L’identité gravée dans le ciel

Là où la nature dote l’oiseau d’un plumage pour signer son espèce, l’humain naît nu. Pour affirmer leur identité, les Amérindiens ont choisi d’emprunter au ciel son plus beau symbole : la plume, véritable écriture sociale et culturelle.

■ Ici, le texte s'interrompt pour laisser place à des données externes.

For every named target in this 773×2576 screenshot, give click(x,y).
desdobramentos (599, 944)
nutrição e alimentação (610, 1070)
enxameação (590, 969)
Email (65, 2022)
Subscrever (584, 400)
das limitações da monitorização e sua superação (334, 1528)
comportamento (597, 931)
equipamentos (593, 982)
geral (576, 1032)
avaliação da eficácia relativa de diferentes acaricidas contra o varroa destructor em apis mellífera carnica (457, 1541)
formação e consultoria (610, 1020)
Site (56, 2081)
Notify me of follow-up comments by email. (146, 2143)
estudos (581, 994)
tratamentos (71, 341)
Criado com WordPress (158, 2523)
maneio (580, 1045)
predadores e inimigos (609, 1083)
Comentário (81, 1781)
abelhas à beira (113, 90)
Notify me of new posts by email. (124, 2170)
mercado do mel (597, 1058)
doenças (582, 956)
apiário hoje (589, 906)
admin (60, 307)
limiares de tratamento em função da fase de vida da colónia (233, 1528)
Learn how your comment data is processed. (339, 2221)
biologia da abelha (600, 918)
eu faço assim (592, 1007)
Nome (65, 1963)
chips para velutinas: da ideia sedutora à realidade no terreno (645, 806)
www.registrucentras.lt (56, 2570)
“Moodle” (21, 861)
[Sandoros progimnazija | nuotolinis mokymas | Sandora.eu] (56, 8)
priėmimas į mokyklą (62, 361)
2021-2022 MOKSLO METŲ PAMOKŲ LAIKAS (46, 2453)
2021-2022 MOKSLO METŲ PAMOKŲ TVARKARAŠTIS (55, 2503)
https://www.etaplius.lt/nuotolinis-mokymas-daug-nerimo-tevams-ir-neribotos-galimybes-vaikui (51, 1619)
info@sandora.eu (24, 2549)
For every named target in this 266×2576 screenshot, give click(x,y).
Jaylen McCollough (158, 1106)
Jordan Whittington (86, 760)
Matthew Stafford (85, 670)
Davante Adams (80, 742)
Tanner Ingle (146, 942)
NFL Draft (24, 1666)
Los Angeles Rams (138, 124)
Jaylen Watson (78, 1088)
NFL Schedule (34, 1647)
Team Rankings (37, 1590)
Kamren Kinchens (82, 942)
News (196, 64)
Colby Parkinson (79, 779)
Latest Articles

Chez les Kayapó, cet art se transmet de génération en génération. Dès sa naissance, le garçon reçoit en héritage des Nêkréx avec une combinaison unique de plumes qui composeront ses coiffes. Ces parures, aux nuances et formes infinies, révèlent sa filiation et le distinguent au sein du groupe.

Le Roriro-ri, chef-d’œuvre de l’invisible

Symbole de cette virtuosité, le roriro-ri est une coiffe-bonnet traditionnelle du XXe siècle. Sur une délicate structure de fibres végétales tressées reposent des plumes de hocco et de aras rouge, bleu et hyacinthe. Une œuvre d’art totale, portée lors des rituels mereremex : ce moment sacré et suspendu où, littéralement,  » l’homme déploient leur beauté ».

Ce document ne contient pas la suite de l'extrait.